*What this task involves*:
Locate the line containing "Task: Toggle the Favorites tool window" in the material below. Copy that line and all following lines through the end exactly, omitting any pictures.
Record set section start
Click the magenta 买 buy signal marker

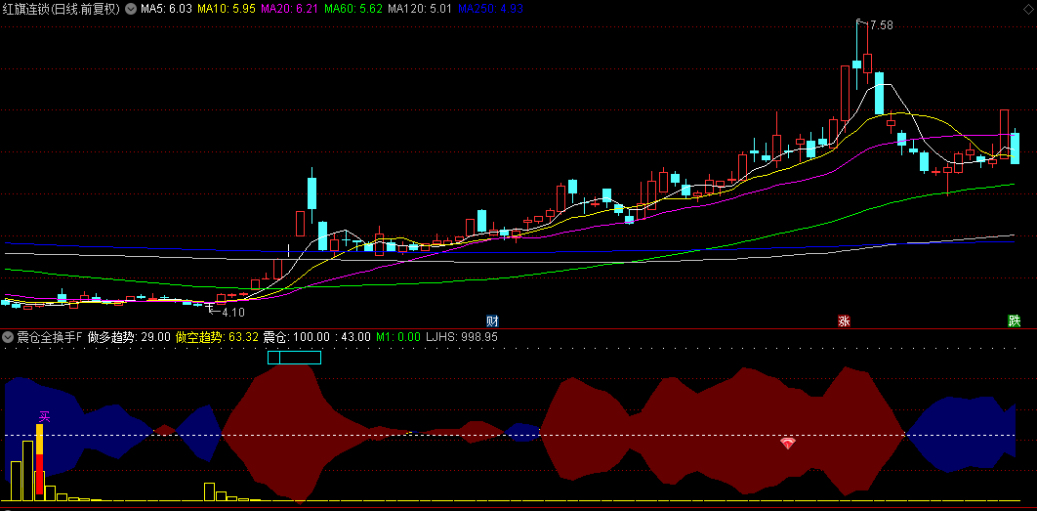coord(43,417)
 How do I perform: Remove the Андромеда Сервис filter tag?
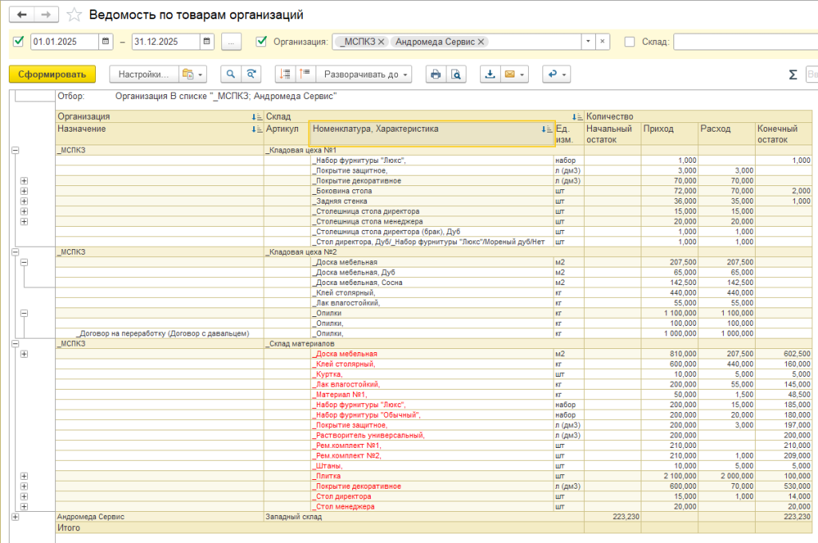coord(481,42)
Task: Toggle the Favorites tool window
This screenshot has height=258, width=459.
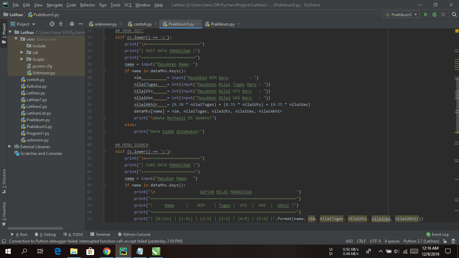Action: 4,214
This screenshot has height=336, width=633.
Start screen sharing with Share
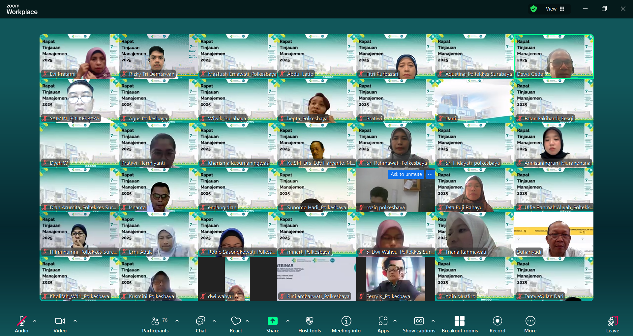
Record set section end
*Answer to the exercise*:
Task: Toggle the Favorites tool window
This screenshot has height=258, width=459.
Action: 4,214
This screenshot has height=336, width=633.
Start screen sharing with Share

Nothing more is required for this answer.